Lately I’ve heard some descriptions about the potential of “thorium” that were very specific to the form of thorium that you would use in solid-fueled, water-cooled reactors–thorium oxide.

Thorium oxide, or specifically thorium dioxide (ThO2) is the solid form of thorium that one would use in a light-water reactor or in a pebble-bed reactor, perhaps even in a sodium-cooled fast breeder. Thorium dioxide is VERY chemically stable and has the highest melting point of any oxide–3300 degrees Celsius. This is why it is sometimes said that “thorium” can’t have a meltdown in a nuclear reactor–they’re talking about thorium dioxide fuel.

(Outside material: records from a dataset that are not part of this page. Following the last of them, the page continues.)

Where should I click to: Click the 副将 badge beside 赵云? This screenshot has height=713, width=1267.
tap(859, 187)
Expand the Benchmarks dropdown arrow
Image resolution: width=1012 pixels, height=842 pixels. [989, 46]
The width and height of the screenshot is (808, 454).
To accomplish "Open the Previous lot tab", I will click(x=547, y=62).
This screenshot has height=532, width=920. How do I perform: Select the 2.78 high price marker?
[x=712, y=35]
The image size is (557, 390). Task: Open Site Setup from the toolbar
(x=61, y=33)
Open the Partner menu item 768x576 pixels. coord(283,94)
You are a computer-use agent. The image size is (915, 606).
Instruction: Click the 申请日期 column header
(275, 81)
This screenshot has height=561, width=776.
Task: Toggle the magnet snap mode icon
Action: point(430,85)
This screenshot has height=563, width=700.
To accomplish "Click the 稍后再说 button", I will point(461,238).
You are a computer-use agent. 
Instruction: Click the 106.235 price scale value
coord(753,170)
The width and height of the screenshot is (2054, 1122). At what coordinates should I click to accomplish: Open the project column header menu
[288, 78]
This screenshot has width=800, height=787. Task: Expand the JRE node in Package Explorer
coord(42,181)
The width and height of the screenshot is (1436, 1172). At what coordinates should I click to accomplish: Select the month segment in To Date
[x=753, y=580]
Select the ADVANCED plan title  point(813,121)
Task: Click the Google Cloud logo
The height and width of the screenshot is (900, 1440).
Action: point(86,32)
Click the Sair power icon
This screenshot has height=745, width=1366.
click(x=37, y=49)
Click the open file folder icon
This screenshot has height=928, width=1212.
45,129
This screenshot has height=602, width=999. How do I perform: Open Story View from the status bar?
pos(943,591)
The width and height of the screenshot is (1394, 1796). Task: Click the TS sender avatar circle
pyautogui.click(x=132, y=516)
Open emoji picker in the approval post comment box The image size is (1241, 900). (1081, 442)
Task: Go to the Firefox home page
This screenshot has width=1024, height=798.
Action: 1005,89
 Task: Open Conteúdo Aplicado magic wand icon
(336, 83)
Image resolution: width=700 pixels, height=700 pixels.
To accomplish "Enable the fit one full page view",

The problem with thorium dioxide is that it is extremely difficult to reprocess the fuel and extract any uranium that has been bred into the fuel from being in a reactor. To reprocess thorium oxide fuel, you first have to convert it into another chemical form (a nitrate) and do the chemical separations in this form. In fact, thorium oxide is so difficult to reprocess that this has been a major disincentive to use thorium dioxide as a nuclear fuel.

But there’s a much better option: thorium in a fluoride form, instead of an oxide. Specifically, thorium tetrafluoride (ThF4) is a form of thorium that’s EVEN MORE chemically stable than the oxide, but unlike the oxide it has a major advantage:

You can reprocess thorium fluoride without changing it into something else!

The reason for this magic has to do with the chemistry of uranium fluoride as well. There’s two basic forms of uranium fluoride–one with four fluoride ions (the tetrafluoride) and one with six fluoride ions (the hexafluoride). The tetrafluoride of uranium is stable in a salt solution, like sugar dissolved in water, but the hexafluoride is a gas and will come out of a solution.

This is the perfect trick for a thorium reactor, because you want to be able to separate the bred fissile product (uranium) from the parent material (thorium). In oxide form, this involves pulling solid rods out of a reactor and changing their chemical form to achieve reprocessing. In fluoride form, you don’t have to change the chemical form–you can process the fuel just the way it is, by shifting the small amount of uranium in the thorium from a tetra- to a hexafluoride.

It’s a trick that’s so SWEET that one has to wonder if we aren’t meant to build fluoride reactors that use thorium as a fuel!